▸ Problem description
Line by line, transcribe the data shown below.

[Collected data entries]
# # # #

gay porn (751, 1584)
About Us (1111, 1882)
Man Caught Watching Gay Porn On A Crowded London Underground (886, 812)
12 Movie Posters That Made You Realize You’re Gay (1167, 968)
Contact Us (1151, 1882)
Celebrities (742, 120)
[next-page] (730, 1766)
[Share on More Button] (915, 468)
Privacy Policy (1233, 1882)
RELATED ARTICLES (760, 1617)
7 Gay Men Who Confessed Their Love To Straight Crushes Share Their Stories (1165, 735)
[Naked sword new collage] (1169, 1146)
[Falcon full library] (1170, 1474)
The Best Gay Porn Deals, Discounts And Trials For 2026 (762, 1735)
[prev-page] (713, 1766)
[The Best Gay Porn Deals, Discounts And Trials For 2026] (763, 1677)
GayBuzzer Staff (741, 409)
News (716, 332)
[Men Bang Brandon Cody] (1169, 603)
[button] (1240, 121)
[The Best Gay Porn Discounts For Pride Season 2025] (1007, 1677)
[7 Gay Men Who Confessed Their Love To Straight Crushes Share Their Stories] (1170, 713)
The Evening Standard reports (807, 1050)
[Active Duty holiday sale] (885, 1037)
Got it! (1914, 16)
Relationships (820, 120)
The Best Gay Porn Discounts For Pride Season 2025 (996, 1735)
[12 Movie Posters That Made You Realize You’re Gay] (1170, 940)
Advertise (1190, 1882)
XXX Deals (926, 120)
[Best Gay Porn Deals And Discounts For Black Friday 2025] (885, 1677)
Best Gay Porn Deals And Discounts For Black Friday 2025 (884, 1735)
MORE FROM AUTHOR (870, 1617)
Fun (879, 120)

# # # #

▸ Answer section
gay porn (751, 1584)
About Us (1111, 1882)
Man Caught Watching Gay Porn On A Crowded London Underground (886, 812)
12 Movie Posters That Made You Realize You’re Gay (1167, 968)
Contact Us (1151, 1882)
Celebrities (742, 120)
[next-page] (730, 1766)
[Share on More Button] (915, 468)
Privacy Policy (1233, 1882)
RELATED ARTICLES (760, 1617)
7 Gay Men Who Confessed Their Love To Straight Crushes Share Their Stories (1165, 735)
[Naked sword new collage] (1169, 1146)
[Falcon full library] (1170, 1474)
The Best Gay Porn Deals, Discounts And Trials For 2026 (762, 1735)
[prev-page] (713, 1766)
[The Best Gay Porn Deals, Discounts And Trials For 2026] (763, 1677)
GayBuzzer Staff (741, 409)
News (716, 332)
[Men Bang Brandon Cody] (1169, 603)
[button] (1240, 121)
[The Best Gay Porn Discounts For Pride Season 2025] (1007, 1677)
[7 Gay Men Who Confessed Their Love To Straight Crushes Share Their Stories] (1170, 713)
The Evening Standard reports (807, 1050)
[Active Duty holiday sale] (885, 1037)
Got it! (1914, 16)
Relationships (820, 120)
The Best Gay Porn Discounts For Pride Season 2025 (996, 1735)
[12 Movie Posters That Made You Realize You’re Gay] (1170, 940)
Advertise (1190, 1882)
XXX Deals (926, 120)
[Best Gay Porn Deals And Discounts For Black Friday 2025] (885, 1677)
Best Gay Porn Deals And Discounts For Black Friday 2025 (884, 1735)
MORE FROM AUTHOR (870, 1617)
Fun (879, 120)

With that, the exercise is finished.